Bunlar çocuklarımızı, gençlerimizi uyuşturucu belasından korumak için yapmamız gerekenler.
Bir de bu belaya bir şekilde musallat olanları kurtarmak için yapılması gerekenler var.
Batman’da da madde bağımlılarına yönelik donanımlı, geniş kadrosu olan bir bağımsız hastane yapılmalı. Hastanede tedavi görecek bağımlıları hayata döndürecek çalışmalar yapılmalı.
Tüm bunları yapabilmek için çocuklarımız için, gençlerimiz için içimizde duyarlılık hissetmeliyiz.

DENETİMLER KAĞITTA KALMAMALI
Batman’ın nüfusu tam 586 bin...
5 ilçesi var...
Pazarda, manavda satılan sebze ve meyve türünün yanı sıra kaçak et kesimini de katarsak; yapılan denetimlerin de ne kadar anlamsız ve sadece göstermelik denetimler olduğunu çok kolay anlayabiliriz...
Maalesef bu şehre farklı yerlerde kesilen kaçak et sokuluyor...
Bu et kesiminin hangisinden numune alınıyor?
Mezbahane dışındaki et’in denetime tabii tutulduğunu gördünüz mü?
Bir çok şehirde et entegre-mezbahane dışında et kesimine izin verilmiyor...
Çünkü oralarda insana değer veriliyor...
Burada ise maalesef başta Tarım teşkilatı olmak üzere ilgili kurumların denetimleri kağıt üzerinde kalıyor... Bu bilinen denetimlerin bitmesi için bize düşen, batkıdaki gibi hakkımızı aramaktır...
Yediğimizin, içtiğimizin ne kadar sağlıklı olduğunu sürekli olarak yetkililere sorarak belki onları harekete geçirebiliriz...
İşte Alo 174 hattı...
Arayın sorun...
Siz de sorun, birileri sağlığınızla oynamasın...

BÜYÜKŞEHİR YASASI ELİ KULAĞINDA
Batman’ın da aralarında bulunduğu 13 il’in büyükşehire dönüştürülmesi için şu günlerde anlamlı bir kampanya başlatıldı…

Büyükşehir kanununda yeni düzenleme hazırlıklarının hızlandığı bugünlerde Batman’ın da ‘Büyükşehir’ statüsüne alınmasının gerektiğinin altını çiziyoruz.
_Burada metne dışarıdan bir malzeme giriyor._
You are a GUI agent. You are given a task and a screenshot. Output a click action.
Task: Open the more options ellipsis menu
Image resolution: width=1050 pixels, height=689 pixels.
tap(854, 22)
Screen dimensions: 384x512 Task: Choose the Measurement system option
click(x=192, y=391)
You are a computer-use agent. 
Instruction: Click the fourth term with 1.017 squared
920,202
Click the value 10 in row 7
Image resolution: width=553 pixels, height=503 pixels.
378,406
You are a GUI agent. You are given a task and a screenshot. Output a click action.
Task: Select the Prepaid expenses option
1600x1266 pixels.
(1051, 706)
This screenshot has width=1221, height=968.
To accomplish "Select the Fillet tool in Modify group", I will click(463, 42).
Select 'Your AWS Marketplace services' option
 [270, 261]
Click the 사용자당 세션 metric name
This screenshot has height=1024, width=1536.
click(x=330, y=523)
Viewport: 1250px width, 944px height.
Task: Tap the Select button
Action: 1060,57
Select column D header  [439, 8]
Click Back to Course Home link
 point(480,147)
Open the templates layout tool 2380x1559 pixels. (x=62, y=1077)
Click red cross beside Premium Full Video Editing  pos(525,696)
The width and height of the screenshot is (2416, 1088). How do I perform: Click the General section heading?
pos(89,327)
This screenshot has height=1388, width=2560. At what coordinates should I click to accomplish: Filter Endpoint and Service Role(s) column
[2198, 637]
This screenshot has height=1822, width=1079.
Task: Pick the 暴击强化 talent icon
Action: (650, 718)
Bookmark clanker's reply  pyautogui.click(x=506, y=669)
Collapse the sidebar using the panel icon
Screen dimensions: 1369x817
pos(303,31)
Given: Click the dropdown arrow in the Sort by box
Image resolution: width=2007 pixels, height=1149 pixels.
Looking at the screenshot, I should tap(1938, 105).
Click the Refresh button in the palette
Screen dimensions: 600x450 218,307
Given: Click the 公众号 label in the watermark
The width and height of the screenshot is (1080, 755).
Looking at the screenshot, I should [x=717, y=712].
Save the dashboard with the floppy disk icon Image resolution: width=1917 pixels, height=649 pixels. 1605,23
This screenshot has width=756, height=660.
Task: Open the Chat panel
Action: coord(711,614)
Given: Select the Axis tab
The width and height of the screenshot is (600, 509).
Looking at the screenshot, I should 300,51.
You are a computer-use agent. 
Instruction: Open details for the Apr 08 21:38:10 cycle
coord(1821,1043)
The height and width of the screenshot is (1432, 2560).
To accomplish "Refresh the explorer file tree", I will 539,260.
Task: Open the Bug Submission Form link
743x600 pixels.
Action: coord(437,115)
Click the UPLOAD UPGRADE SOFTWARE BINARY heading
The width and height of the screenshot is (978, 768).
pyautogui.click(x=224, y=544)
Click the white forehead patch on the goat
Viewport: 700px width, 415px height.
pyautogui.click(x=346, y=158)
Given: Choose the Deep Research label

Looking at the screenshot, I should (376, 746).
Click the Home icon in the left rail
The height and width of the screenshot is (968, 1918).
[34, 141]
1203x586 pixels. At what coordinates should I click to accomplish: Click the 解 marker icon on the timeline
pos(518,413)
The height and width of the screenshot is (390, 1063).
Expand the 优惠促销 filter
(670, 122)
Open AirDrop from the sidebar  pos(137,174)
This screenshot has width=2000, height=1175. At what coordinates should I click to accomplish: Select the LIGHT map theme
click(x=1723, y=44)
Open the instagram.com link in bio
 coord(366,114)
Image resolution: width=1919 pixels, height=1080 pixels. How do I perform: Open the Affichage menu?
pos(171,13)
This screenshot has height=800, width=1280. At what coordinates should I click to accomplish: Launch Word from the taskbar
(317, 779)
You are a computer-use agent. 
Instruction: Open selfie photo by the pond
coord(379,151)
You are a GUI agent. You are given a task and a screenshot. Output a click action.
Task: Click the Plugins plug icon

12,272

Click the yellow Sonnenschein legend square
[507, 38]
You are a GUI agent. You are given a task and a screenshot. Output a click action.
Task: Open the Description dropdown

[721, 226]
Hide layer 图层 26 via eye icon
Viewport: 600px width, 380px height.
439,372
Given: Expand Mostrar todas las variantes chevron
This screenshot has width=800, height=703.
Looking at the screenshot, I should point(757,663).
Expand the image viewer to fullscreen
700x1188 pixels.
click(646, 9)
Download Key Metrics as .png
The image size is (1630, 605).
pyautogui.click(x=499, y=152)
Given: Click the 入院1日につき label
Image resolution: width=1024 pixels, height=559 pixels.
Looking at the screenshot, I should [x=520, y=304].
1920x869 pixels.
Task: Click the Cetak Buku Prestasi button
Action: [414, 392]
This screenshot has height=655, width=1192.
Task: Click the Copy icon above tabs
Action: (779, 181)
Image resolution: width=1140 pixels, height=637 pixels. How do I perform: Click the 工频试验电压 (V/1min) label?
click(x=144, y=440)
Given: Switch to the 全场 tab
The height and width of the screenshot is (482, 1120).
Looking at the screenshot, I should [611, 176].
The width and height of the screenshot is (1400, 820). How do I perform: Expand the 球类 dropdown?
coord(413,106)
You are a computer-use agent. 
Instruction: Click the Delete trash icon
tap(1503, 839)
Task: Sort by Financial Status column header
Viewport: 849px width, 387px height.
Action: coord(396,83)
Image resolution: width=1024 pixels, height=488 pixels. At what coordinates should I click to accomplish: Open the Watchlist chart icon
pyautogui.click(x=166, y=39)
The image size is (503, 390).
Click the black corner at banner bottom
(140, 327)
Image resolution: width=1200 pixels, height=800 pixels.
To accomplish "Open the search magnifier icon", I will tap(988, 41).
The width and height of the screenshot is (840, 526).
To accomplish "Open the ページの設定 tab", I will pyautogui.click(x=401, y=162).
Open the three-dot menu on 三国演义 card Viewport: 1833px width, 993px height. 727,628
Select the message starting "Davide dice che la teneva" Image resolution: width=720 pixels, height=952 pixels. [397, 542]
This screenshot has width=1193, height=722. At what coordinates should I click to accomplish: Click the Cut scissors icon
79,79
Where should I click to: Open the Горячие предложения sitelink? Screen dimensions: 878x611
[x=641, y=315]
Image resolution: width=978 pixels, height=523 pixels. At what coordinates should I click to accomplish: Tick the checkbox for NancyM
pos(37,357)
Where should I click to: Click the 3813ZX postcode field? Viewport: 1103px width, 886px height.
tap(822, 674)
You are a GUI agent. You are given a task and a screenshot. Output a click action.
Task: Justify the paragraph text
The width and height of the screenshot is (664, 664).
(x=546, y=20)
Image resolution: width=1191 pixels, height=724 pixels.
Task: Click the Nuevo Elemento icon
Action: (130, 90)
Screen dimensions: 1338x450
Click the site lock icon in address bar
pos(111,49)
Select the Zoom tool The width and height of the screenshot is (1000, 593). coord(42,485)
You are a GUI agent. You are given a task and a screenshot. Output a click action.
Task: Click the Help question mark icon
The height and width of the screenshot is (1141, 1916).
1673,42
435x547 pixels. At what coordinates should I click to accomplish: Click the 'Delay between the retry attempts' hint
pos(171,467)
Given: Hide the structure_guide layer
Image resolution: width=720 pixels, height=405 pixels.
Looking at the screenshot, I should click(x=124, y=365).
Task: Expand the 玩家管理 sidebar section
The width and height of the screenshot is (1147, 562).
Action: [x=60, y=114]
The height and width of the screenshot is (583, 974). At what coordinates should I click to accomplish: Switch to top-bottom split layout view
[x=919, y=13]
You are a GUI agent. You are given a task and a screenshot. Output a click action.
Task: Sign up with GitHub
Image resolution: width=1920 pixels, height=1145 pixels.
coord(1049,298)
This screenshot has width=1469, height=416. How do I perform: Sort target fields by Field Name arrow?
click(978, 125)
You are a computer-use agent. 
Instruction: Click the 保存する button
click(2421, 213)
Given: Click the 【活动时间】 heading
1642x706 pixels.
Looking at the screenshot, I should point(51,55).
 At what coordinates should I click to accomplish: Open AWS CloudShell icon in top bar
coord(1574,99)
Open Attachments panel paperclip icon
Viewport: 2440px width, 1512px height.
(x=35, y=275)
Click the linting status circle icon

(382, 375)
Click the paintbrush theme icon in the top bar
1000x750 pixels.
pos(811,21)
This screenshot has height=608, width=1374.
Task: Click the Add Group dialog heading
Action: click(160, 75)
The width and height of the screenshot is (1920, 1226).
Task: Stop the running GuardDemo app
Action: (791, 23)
İl genelinde nüfusu 500 binin üzerinde olan Adıyaman, Afyonkarahisar, Ağrı, Batman, Çanakkale, Çorum, Elazığ, Kütahya, Osmaniye, Sivas, Şırnak, Tokat ve Zonguldak illeri büyükşehir statüsüne alınacak. Geri kalan illerin tamamı ‘bütün şehir’ olacak.

Batman’ın da aralarında bulunduğu 13 il’in mutlaka ama mutlaka büyükşehir statüsüne alınacak şekilde düzenlemenin gerçekleşmesi talep ediliyor. Böylelikle 43 il büyükşehir, geri kalan iller ‘bütün şehir’ olacak.

Elazığ-Hazar Stratejik Araştırmalar Merkezi Başkanı Prof. Dr. Bilal Çoban’ın başlattığı ‘13 il el ele büyükşehire platformu’ 12 Şubat’ta Ankara’da bir araya gelecek. Ortak bir deklarasyon yayınlayarak 13 il’in büyükşehir olma isteğini Başkentte anlatacak.

500 Binin üzerinde nüfusu olan illerde Büyükşehir Platformu kuruluyor. Bu şehirlerde kalanların ‘Bütün şehir’ değil, ‘Büyükşehir’ olması için destek arayışlarını sürdüren Prof. Dr. Çoban, haklı olarak uyarıyor; “Batman’ın 600 bine yakın nüfusu var, Tunceli’nin 50 bin. Batman ile Tunceli’nin gelecekte bir tutulması doğru bir yöntem değil. 13 İl’in mutlaka büyükşehir statüsüne alınması gerekiyor.”

Kısacası; bu hafta ‘13 il el ele büyükşehire’ kampanyasına herkesin destek olması gerekiyor.